Neuron with only one axon and one dendrite

A bipolar neuron, or bipolar cell, is a type of neuron characterized by having both an axon and a dendrite extending from the soma (cell body) in opposite directions. These neurons are predominantly found in the retina and olfactory system. The embryological period encompassing weeks seven through eight marks the commencement of bipolar neuron development.

Many bipolar cells are specialized sensory neurons (afferent neurons) for the transmission of sense. As such, they are part of the sensory pathways for smell, sight, taste, hearing, touch, balance and proprioception. The other shape classifications of neurons include unipolar, pseudounipolar and multipolar. During embryonic development, pseudounipolar neurons begin as bipolar in shape but become pseudounipolar as they mature.

Common examples are the retina bipolar cell, the spiral ganglion and vestibular ganglion of the vestibulocochlear nerve (cranial nerve VIII), the extensive use of bipolar cells to transmit efferent (motor) signals to control muscles and olfactory receptor neurons in the olfactory epithelium for smell (axons form the olfactory nerve).

==In the retina==

Bipolar neurons, classified as second-order retinal neurons, play a crucial role in translating responses to light into a neural code for vision.

Work instructions:
1/ According to the bipolar neuron text, which embryological weeks mark the start of bipolar neuron development?
2/ Transcribe the bipolar neuron text from "Many bipolar cells" to "the olfactory nerve).".

Stored data entries

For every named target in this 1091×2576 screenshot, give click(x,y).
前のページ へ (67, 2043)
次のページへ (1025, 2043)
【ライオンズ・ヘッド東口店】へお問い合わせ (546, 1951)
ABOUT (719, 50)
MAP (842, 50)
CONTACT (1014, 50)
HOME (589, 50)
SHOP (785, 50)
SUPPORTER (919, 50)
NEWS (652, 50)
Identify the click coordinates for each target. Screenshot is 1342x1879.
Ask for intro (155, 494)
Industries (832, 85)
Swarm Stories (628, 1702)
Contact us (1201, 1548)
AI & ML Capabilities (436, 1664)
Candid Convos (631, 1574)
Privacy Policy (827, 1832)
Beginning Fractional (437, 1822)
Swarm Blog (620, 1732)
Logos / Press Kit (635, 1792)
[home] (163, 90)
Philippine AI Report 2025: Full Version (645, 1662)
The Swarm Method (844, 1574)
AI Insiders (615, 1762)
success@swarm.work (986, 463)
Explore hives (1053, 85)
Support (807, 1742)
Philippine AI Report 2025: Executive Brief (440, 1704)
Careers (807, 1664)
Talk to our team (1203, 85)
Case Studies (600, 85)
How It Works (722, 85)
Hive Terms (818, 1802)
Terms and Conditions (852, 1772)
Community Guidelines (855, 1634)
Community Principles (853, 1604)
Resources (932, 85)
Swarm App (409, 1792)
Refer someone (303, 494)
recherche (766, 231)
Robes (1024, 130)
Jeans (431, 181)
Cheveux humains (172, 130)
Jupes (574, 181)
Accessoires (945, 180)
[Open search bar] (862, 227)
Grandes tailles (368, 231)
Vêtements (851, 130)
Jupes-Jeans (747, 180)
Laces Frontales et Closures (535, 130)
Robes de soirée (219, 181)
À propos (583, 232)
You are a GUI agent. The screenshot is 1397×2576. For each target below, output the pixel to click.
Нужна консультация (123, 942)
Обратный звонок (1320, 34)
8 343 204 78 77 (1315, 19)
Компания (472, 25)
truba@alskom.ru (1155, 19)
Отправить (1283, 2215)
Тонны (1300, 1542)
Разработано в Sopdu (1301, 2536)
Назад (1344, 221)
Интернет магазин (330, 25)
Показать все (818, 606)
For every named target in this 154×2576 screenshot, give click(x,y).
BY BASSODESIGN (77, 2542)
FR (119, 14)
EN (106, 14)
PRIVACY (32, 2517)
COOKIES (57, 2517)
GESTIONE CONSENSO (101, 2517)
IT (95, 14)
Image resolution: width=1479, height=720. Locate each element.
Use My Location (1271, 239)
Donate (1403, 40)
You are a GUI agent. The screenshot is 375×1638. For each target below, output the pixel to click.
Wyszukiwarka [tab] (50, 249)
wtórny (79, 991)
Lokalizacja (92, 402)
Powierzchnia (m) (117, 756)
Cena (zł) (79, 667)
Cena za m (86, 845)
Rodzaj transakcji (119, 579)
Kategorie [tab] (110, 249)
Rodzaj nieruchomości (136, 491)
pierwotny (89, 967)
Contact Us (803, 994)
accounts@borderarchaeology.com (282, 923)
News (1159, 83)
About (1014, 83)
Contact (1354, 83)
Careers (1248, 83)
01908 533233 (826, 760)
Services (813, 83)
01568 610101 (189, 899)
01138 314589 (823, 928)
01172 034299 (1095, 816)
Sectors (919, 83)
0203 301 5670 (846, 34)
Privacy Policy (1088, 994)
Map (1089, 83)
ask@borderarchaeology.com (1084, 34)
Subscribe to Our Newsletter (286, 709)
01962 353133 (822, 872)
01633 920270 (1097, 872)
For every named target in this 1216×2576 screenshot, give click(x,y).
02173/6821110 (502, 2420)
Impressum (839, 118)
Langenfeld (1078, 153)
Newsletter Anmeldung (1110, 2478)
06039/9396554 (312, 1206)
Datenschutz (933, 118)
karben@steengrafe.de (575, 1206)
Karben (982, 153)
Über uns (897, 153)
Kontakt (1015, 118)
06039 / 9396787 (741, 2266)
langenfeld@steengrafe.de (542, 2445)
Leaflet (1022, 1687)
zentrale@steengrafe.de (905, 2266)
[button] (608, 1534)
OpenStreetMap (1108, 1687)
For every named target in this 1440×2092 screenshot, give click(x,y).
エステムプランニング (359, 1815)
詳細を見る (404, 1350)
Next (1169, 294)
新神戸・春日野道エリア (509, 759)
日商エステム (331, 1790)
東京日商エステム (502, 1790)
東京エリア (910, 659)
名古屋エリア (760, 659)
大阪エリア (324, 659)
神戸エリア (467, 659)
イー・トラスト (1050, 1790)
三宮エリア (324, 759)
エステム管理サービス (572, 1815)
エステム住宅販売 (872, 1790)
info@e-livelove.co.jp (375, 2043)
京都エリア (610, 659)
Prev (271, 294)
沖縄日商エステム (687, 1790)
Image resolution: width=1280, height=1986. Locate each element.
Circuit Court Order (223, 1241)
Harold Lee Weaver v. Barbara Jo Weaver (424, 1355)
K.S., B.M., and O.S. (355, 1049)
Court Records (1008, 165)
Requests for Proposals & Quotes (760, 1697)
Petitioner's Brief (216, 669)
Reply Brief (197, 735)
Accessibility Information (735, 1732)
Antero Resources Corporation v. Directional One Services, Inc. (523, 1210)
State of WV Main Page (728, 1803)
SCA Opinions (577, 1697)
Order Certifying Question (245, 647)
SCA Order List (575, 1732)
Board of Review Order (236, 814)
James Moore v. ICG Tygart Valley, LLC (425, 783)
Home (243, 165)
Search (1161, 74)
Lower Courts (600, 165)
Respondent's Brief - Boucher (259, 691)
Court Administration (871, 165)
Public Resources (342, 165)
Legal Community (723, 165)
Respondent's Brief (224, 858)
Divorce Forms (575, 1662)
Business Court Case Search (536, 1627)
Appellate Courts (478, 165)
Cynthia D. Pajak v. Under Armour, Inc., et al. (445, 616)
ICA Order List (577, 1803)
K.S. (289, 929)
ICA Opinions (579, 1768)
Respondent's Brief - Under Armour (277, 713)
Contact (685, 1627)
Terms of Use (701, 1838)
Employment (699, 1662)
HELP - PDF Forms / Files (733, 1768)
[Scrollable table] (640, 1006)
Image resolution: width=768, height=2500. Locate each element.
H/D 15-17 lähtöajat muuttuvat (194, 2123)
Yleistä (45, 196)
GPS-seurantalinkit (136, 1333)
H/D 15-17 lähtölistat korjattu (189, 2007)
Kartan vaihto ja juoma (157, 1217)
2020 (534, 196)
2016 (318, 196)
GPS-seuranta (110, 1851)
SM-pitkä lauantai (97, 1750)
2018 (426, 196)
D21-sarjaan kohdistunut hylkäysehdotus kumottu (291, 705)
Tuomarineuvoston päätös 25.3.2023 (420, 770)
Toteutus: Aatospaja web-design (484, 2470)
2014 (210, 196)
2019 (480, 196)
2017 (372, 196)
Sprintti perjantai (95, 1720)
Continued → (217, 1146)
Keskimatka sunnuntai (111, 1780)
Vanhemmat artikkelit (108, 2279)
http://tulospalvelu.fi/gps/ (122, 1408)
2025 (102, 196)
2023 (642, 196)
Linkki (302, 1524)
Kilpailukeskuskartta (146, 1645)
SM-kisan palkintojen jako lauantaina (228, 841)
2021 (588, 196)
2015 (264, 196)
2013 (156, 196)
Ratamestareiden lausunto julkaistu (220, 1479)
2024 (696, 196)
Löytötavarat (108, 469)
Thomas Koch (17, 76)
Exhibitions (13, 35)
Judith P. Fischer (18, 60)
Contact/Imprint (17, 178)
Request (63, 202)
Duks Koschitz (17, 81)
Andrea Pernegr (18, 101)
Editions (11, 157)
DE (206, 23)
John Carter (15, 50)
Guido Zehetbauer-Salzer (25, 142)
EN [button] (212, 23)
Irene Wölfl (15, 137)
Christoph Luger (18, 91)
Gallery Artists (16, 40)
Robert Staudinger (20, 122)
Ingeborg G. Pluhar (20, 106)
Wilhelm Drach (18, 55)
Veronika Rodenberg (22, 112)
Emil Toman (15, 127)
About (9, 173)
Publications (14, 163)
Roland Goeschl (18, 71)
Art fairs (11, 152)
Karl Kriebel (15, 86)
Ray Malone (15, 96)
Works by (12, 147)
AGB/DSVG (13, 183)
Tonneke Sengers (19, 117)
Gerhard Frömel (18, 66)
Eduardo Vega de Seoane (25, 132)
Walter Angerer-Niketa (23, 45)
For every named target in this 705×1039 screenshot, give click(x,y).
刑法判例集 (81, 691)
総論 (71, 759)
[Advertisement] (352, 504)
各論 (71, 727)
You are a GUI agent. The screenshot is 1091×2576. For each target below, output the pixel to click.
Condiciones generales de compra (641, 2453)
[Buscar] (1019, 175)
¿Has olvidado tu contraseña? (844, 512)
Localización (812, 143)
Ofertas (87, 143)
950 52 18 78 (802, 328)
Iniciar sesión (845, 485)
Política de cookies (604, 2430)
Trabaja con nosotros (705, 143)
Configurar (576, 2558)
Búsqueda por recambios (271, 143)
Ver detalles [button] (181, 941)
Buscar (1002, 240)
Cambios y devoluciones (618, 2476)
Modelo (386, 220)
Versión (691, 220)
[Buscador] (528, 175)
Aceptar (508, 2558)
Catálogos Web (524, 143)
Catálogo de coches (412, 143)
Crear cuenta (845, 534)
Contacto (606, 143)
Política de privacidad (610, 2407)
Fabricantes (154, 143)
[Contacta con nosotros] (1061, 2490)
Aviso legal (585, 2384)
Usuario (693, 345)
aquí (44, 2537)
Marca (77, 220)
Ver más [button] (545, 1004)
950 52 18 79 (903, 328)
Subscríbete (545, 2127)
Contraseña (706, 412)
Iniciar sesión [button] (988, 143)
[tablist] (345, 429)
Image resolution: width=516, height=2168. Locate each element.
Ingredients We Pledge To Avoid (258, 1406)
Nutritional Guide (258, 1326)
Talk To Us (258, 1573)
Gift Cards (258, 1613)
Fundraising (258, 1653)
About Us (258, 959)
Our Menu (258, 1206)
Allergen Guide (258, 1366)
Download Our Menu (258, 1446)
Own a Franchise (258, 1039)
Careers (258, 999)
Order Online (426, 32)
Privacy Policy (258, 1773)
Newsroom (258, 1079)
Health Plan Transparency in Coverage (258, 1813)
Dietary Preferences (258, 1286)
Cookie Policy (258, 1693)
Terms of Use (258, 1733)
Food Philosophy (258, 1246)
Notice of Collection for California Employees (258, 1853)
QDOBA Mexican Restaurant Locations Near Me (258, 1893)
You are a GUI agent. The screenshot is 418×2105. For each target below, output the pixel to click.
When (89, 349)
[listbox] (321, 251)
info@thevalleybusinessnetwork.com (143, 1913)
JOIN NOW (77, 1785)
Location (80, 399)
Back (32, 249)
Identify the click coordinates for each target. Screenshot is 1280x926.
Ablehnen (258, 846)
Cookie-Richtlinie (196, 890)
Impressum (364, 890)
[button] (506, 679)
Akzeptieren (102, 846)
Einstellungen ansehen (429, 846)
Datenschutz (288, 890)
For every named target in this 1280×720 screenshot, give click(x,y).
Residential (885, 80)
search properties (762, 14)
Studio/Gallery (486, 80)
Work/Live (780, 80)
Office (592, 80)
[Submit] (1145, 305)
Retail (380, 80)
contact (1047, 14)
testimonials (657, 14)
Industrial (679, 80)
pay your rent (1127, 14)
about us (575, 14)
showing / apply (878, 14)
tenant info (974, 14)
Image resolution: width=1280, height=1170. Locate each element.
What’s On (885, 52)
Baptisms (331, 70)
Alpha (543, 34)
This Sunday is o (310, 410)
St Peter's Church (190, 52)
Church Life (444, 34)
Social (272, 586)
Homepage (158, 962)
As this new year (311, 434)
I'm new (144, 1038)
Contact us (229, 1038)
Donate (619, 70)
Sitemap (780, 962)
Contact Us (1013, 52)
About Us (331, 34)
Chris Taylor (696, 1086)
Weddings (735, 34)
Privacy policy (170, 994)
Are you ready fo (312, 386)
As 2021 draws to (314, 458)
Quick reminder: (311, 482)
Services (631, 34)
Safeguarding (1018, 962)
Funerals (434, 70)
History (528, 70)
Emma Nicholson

Answers in order:
1/ Weeks seven through eight.

2/
Many bipolar cells are specialized sensory neurons (afferent neurons) for the transmission of sense. As such, they are part of the sensory pathways for smell, sight, taste, hearing, touch, balance and proprioception. The other shape classifications of neurons include unipolar, pseudounipolar and multipolar. During embryonic development, pseudounipolar neurons begin as bipolar in shape but become pseudounipolar as they mature.

Common examples are the retina bipolar cell, the spiral ganglion and vestibular ganglion of the vestibulocochlear nerve (cranial nerve VIII), the extensive use of bipolar cells to transmit efferent (motor) signals to control muscles and olfactory receptor neurons in the olfactory epithelium for smell (axons form the olfactory nerve).